Jamie is not actually incredibly fast, but Sargisson’s acting IS incredible. The matinee I saw was her second show that day, but her never-ending inner monologue  to the audience didn’t falter once. She pushed every movement to the extreme physical limit of her being, and was constantly fidgeting, bouncing, and biting her nails. Her supporting cast was just as talented. They played a multitude of characters, each with distinctive voices and physicality. Kudos to director Kerry Ann Doherty — three people played over ten roles and it was clear and obvious with each switch.

Nigel Scott’s design is graphic, bright, and a playground for actors, a feat made more impressive given this is a touring show. Lots of wheeling around on cart/desks/chairs and doors, and props made from yellow plastic gave just enough for the actors to work with without being cluttered or breakable.

Another all-star was the sound designer, Michael Rinaldi.
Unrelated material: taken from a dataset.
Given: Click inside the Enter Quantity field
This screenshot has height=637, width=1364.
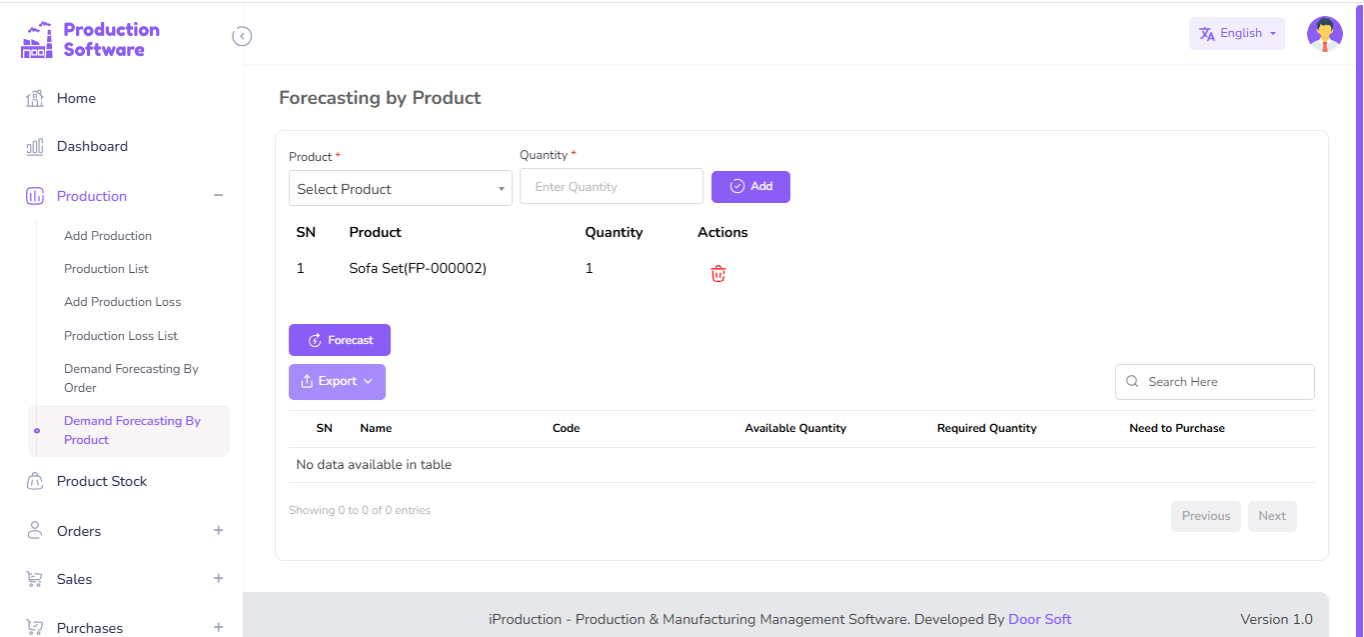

This play is jam-packed with sound cues, from every ‘whoosh’ of Jamie breaking to the audience to pop culture references like the theme song from Sherlock, and Star Wars.  The sound helped differentiate characters- such as a President theme for the Principal — and show Jamie’s ‘super speed’. Bravo!

Since the current debate about children’s vaccinations has gained a lot of momentum it’s important to note the message of this play. It isn’t pro or against over-diagnosing or medication — it’s just the story of how one girl dealt with having a problem. ADHD is something a lot of kids struggle with, and this is an accessible way for parents and schools to explain to kids why they might need to take medication.